This fact remains true even in a divorce proceeding when a family unit consisting of a husband and wife gets divorced, and they move to two different homes. “The homestead of a family consisting only of husband and wife is terminated by divorce irrespective of intention or occupancy. Since there is no family thereafter, there can be no homestead exemption under Texas law.” Tanton v. State National Bank of El Paso, 79 S.W.2d 833 (1935). However, the exemption does protect a constituent unit of the family which remains in the home after the divorce. Woods v. Alvarado State Bank, 19 S.W.2d 35(1929).
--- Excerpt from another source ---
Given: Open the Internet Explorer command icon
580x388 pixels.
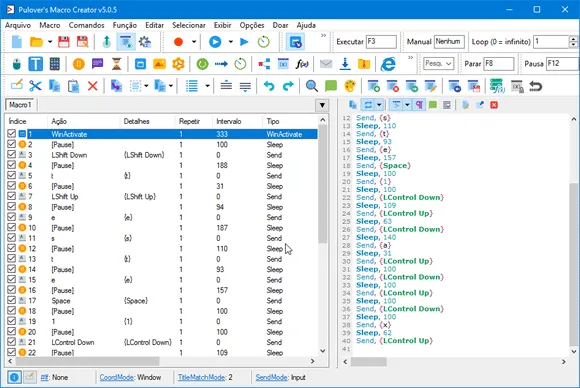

The point is a family, or an individual only has a claim to one homestead. If there is more than one possibility on the homestead, the court will look to find the main homestead of the family because “the protection of the family [is] the purpose of the exemption.” Burk Royalty Company v. Riley, 475 S.W.2d 566 (Tex. 1972).

How do you assert the Texas Homestead constitutional right? 

The most basic of all ways to obtain the homestead right is to purchase a property and start living there, using it as a homestead, either as an individual or family. As the courts have said, “generally, in order to assert homestead rights in a particular property, a person must use the property as a home.” Yates v. Home Bldg. & Loan Co., 103 S.W.2d 1081, 1084-85 (Tex.Civ.App.-Beaumont 1937). As Texas courts have reiterated, “the purpose of homestead exemption laws is to protect the possession and enjoyment of the individual in [the] property which is used as his or her home.” Hillock Homes, Inc. v. Claflin, 761 F.2d 1088 (1985).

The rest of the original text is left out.